Monday, January 4, 2016

Someone who has lived with chronic pain for years can tell you what it is like to always think of your limitations first when presented with an opportunity; to make sure you have enough pain medication to last through the weekend or holiday; to get caught up in something you love, only to realize that the pain has worsened and you have to stop. It is like living in an ever-shrinking box.

The frustrating fact is that ongoing pain is not always caused by physical problems in the present moment, but rather by the neuronal memory stored by your nerves through your body and in brain pathways. 

To picture this better, imagine that you live in the center of a vast grassland. In every direction, you are surrounded by grass and bushes as high as your waist, and to get to anything else, you have to go through the unmarked fields. At first you may not know where to start or what direction to take because you have never ventured out, but once you get your bearings and find out that Trader Joe’s is to the South, Walmart is to the Northwest, and McDonald’s is to the East, among many other attractions, you will soon find that you choose favorites. These are the paths, then, that get larger and well worn.
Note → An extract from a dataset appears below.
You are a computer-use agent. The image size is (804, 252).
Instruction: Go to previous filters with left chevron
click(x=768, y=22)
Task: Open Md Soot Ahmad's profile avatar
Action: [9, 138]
If you are a Trader Joe’s hippie and hate all things Walmart, your Walmart pathway will disappear as the grass grows back over it and the Trader Joe’s path will become smoother, broader, and more comfortable for travel. In fact, when you have some friends over and they need an outing, you are more likely to take them on the path you know the best. 

In relation to the brain, once you have sustained an injury that caused significant pain and whose healing took time, your nerves become accustomed to sending those pain signals from the original site of injury along the neuronal pathways, through your dorsal horn in your spinal column, and up into your brain. 

Meanwhile, the pleasure pathways have been crowded out by weeds because the pain of that ruptured ligament or smashed cartilage overpowered everything pleasant until all you could feel was pain. This often means that, by the time your body is fully functional again, your nerves have dug such deep pain signals that they almost default to that setting as a general, unprovoked response. 

The added problem is that chronic pain has a spiraling effect. Since the experience of pain produces the stress hormone cortisol, which also allows us to feel the pain more acutely, the two build on each other, breaking down your immune system in the process and making you vulnerable to other problems. 

The problems with NSAIDS and opiates and narcotics are numerous. Anti-inflammatory drugs like Ibuprofen can damage your liver and eat through your stomach lining if you take them without food or take them too often, in general. Opiates and narcotics, of course, are many addicts’ drug of choice. They are all designed for damage control, not healing. In the long run, our bodies build up a tolerance to man-made drugs, which means that gradually you need to take more and more to get the same level of relief. 

Herbs, on the other hand, do not come with the usual host of tolerance and toxicity. As someone who was raised in Western culture, I believed that herbal remedies were a soft option that acted more as a placebo. I’ll make my conversion story short: I am now a believer. 

No matter what kind of pain you are in, there is an herb that is designed to help. Designed by the inventor of symbiotic ecosystems and the planets, I might add. 

The “pain relief” heading neglects the subtlety of the herbalist’s understanding. Arnica, comfrey, and Devil’s Claw are all meant to treat pain, but while Arnica is great for bruises, swelling, recovery from childbirth, sprains, dislocations, and general trauma injuries, Devil’s Claw is better suited to back pain, arthritis, tendonitis, and joint pain. Devil’s Claw, as a side note, is also a mainstay herb for people trying to lessen their dependence on pain medications.

In treating my chronic pain, I needed something I could safely use everyday that would not harm me in the long term. The key to coping with chronic pain is to keep it at a low level consistently. If you keep your pain steady at a 3 instead of letting it spike to an 8 and then trying anything you can swallow to numb out, you have more options. You are not held hostage by your condition. Consistency in pain management also means you are giving your neuronal pathways a chance to experience something other than pain — the chance to re-learn and feel pleasure again.